From the WTF File: No Bull
Ford Five Hundred to Change name to Taurus
Exit Taurus, enter New Taurus. I'm at a loss to explain this one. I'll grant you, the name Five Hundred sucks. It has nothing to do with anything. Supposedly though, Ford had lots of reasons for not naming the car Taurus to Begin with. The existing Taurus was still Ford's most popular car, but it had a lousy resale value that might risk blowing the profitability of any successor. In the past week the major Ford-related headline was that Ford surrendered 3rd place in market share domestically to Daimler Chrysler. Ford's sales fell 19% in January. A big part of that was the retirement of the Taurus, the car that was Ford's top selling passenger car from the day it was introduced until the day it died. Perhaps Ford was irked that you could go to your local Ford dealer and buy TWO barely-used 2007 Ford Taurii for the $24,000 cost of a well-equipped Fusion or a moderately equipped Five Hundred. At $24,000 the Taurus couldn't cut it. At half that price, the Taurus is a steal. One of my coworkers may be picking up a pair of them fairly soon.
It's one thing to just say no to fleet sales. It's another thing to make up market share and pay fixed costs without fleet sales. For a manufacturer faced with this dilemma, the intelligent solution seems to be to isolate fleet-sales into models that are not marketed at retail. In doing so, low resale values may hit the brand but don't necessarily hit the models you are selling retail. Until last fall, that's exactly what Ford did with the Taurus. As long as you can make even a modest profit on the fleet sales, go ahead and sell the fleet cars. If you don't, your competitors will. If your competitors make the sales, their dealers get the profitable used-car sales that follow, making their dealerships strong.

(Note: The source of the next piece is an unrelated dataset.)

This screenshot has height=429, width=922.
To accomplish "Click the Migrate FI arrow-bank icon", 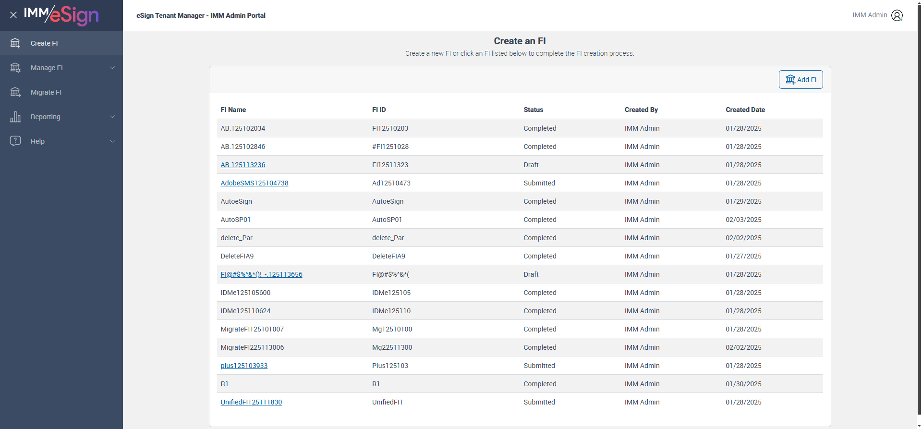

The big winners on the cancellation of the Taurus are the Hyundai Sonata and the Chrysler Sebring. The new Sebring is not as nice a car as the old Taurus. The Sebring's engine and transmission are barely on speaking terms. It's trunk is too small. Its interior was designed by a committee of blind men. The Sonata is basically an okay car, but it has a vaguely offensive odor to it. Then again, I suppose that in the rental car market, a "vaguely offensive" odor is better than average.